Gave him tissue? There's a nice thought.
“Then you really are—” My words cut off when his twisted hand landed warningly on my knee. In the street, five sparrows fought over a moth they had found, and I listened to them squabble, hearing in his silence his request that I not even say it. “It's been over a decade,” I finally protested.

His eyes tracked the birds as one gained the moth and the rest chased the bird across the street. “It doesn't matter,” he said. “Like a murder charge, the file stays open.”

I followed his gaze to the church Ivy and I shared. “That's why you moved in across from the church, isn't it?” I asked, remembering the day. Keasley had saved my life by removing a delayed combustion charm
someone had slipped me on the bus. “You figured if I could survive the I.S.'s death contract, you might find a way, too?”

He smiled to show his yellowing teeth, and he pulled his hand from my knee. “Yes, ma'am. I did. But after seeing how you did it?” Keasley shook his head. “I'm too old to fight dragons. I'll stay Keasley, if you don't mind.”

I thought about that, cold despite the sun on us. Becoming anonymous was just something I couldn't do. “You moved in the same day I did, didn't you? You really don't know when Ivy rented the church.”

“No.” His eyes were on the steeple, the top hidden behind the trees. “But I watched her patterns close that first week, and I'm guessing she'd been there for at least three months.”

My head was going up and down. I was learning a lot today. None of it comfortable. “You're a good liar,” I said, and Keasley laughed.

“Used to be.”

Liar
, I thought, and then my mind drifted to Trent. “Uh, is Ceri up? I have to talk to her.”

Keasley shifted to look at me. In his tired eyes was a deep relief. I had learned his secret and freed him of the necessity to lie to me. But what I think he was the most grateful for was that I didn't think any less of him for it.

“I think she's asleep,” he said, smiling to tell me he was glad I was still his friend. “She's been tired lately.”

I'll bet.
Giving him a smile, I stood and tugged my jeans straight. I'd long assumed that Ivy had moved in before me, having only pretended to move in the same day to ease my suspicions. Now that I knew the truth, I might confront Ivy about it. Maybe. It didn't necessarily matter—I understood her reasons, and that was enough. Sometimes, just let sleeping vamps lie.

I extended a hand to help Keasley rise. “Will you tell Ceri I came over?” I asked as I held his arm until I knew he had his balance.
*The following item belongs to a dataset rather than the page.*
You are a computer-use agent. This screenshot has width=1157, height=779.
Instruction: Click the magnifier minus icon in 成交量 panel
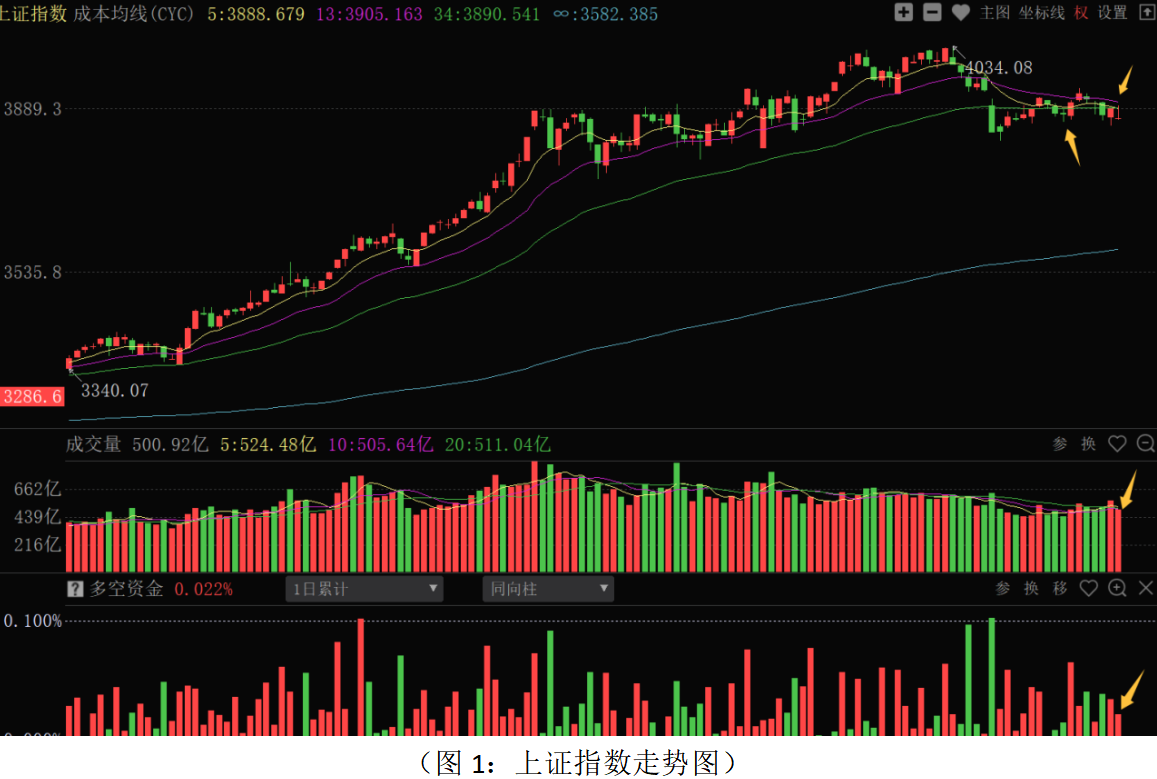1146,444
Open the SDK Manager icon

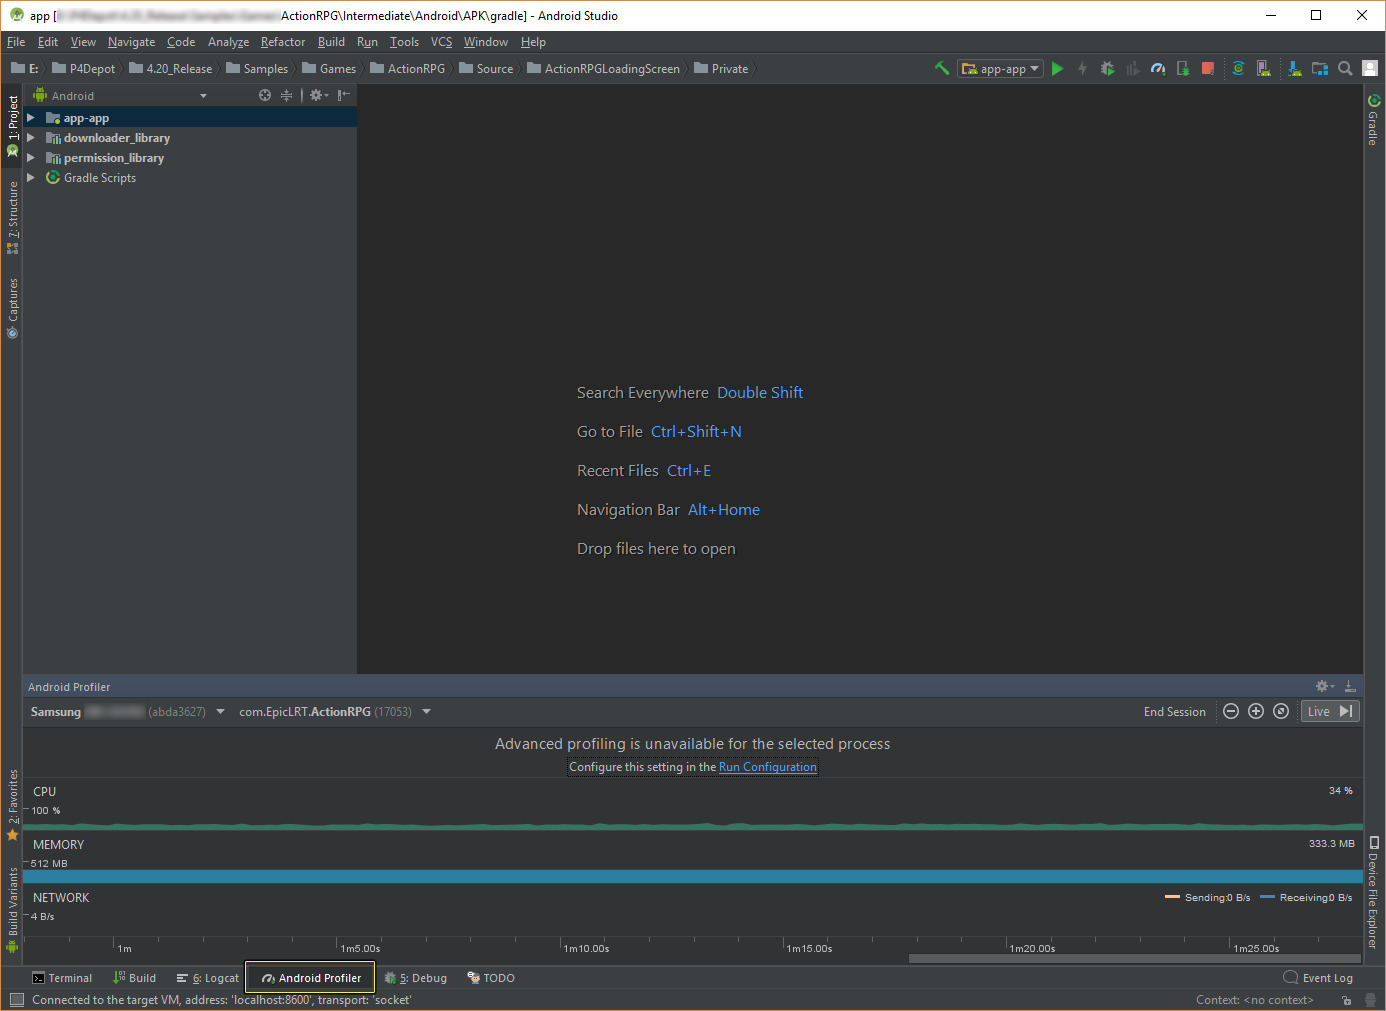(x=1294, y=68)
The porch creaked behind us, and I whipped my head around. Ceri was standing behind the closed screen door, in a sweaterdress that made her look like a young wife from the sixties. A jumble of emotions hit me as
I took in her somber, guilty stance. She didn't look pregnant. She looked worried.

“Did Jenks wake you?” I said in greeting, not knowing what else to say.

She shook her head no with her arms crossed over her middle. Her long, translucent hair was done up in a complex braid that needed at least two pixies to manage it. Even through the screen I could see her cheeks were pale, her green eyes wide, and her narrow chin raised defiantly. Though delicate and petite, her mind was resilient and strong, tempered by a thousand years of serving as a demon's familiar. Elves didn't live any longer than witches, but her life had paused the moment Al took her. My guess was she'd been in her midthirties. She was barefoot, as usual, and her purple dress had black and gold accents. They were the colors that Al made her wear, though admittedly, this wasn't a ball gown.